How can we make sense of genomic data?
We are now at a time when modern technology has made gene sequencing of an individual’s DNA a reality. DNA sequencing of certain sections of a genome is used routinely in forensics now, and a few hundred genes that are important in determining risk of disease, or likelihood of response to a certain medication, are increasingly being used in clinical medicine. But the human genome is enormous, and the result of doing whole-genome sequencing is an ocean of data, but without a “map” to know how to interpret it. How can we make sense of all this information? How can we make use of this to better define issues of health and wellness for an individual? How can we make this empower the goals of Precision Medicine?
What we need is a way to identify patterns in DNA, whether they are known genes that have already been studied or not, and compare them to patterns in clinical findings. This phenotype-to-genotype mapping is something that we are on the threshold of unlocking.
Such a mapping of patterns – both in DNA as well as in clinical data – requires deep-learning algorithms which can act on very large data sets in order to identify meaningful insights. It requires the application of Artificial Intelligence (AI) to healthcare.
AI in medicine has become a frequent topic of discussion. Led by advances in consumer and commodity implementations, with breakthroughs in speech recognition, natural language text interpretation, and image recognition, we can see how this powerful technology can be applied in medicine as well. But, in order for these deep-learning algorithms to “learn” what the data shows, it needs large data stores on which to work. That has been the limitation to date. Health data has been historically fragmented into institution-centered silos, and aggregation across these domains has been problematic.
Access to VA data: a huge step forward
The recent announcement of Flow Health’s cooperative research agreement with the Department of Veterans Affairs (VA) marks a significant milestone. The scope of the VA data is staggering: it contains records of 22 million veterans over 20 years of history. In addition to structured data, there are also 4 billion chart notes that can be combed using Natural Language Processing, and 4.5 billion medical images that power deep learning on images. It also includes DNA data that is part of the Million Veteran Program. In aggregate, there are about 30 petabytes of data that are becoming part of the Flow Health Medical Knowledge Graph.
With this work, we now have a vast store of data which can “teach” deep learning algorithms about patterns in clinical data, patterns in DNA data, and correlations between them.

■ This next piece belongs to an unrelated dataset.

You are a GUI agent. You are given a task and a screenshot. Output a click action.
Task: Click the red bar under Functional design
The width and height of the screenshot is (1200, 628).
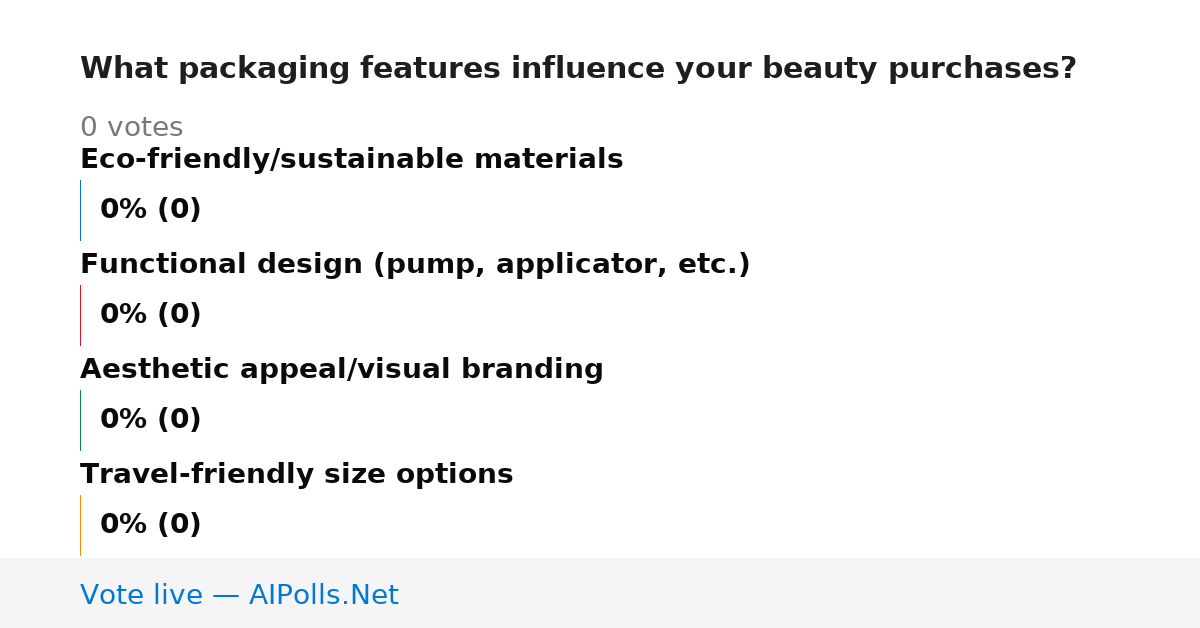click(80, 315)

The result of this work is the organization of medical information into a truly useful Medical Knowledge Graph. This can be thought of as a collection of findings and insights about a specific query that are context-specific. It is similar to Google’s Knowledge Graph, which Google introduced into their search capabilities in 2012. With the Knowledge Graph, semantic-search information gathered from a wide variety of sources provides structured and detailed information about the topic so that the user can see everything relevant in a single view, without having to navigate to other sites and assemble the information by hand.
The Flow Health Medical Knowledge Graph is like that, but in medicine. The context of the search is the individual patient’s situation – the diagnoses, medications, family history, lab findings, clinical course over time, imaging, and genomic data where available. The result of a search can be something like “for this diabetic patient, should I prescribe a statin and prevent a possible cardiac event? Will it make a difference in this specific case?”
Putting DNA data to use at the point of care
With a map between clinical phenotype patterns and DNA, many more individualized recommendations can be made to clinical questions. Sometimes, the clinical data may point to the need to obtain DNA data if it is not available in order to best answer a question – “will this patient respond to this treatment and avoid progression to kidney failure?” or “will this chemotherapy be effective in treating this patient’s cancer?” The tools can help guide intelligent diagnosis, and once the needed data points are fleshed out, can help guide intelligent treatment.
Just like how Google’s Knowledge Graph is a background service, and serves up information that can be viewed in a variety of browsers, apps, and devices, the Flow Health Medical Knowledge Graph is also a background tool that can display its results within systems used by clinicians and patients. It’s akin to the “Intel inside” slogan used by hardware manufacturers, but in the software world. It does not replace Electronic Health Records systems used by clinicians, but furnishes them with powerful guidelines drawn from a vast store of data. Clinicians are the executive decision-makers, but they are powered by tools that put the entirety of medical knowledge in their hands.
We are at the threshold of building that future now.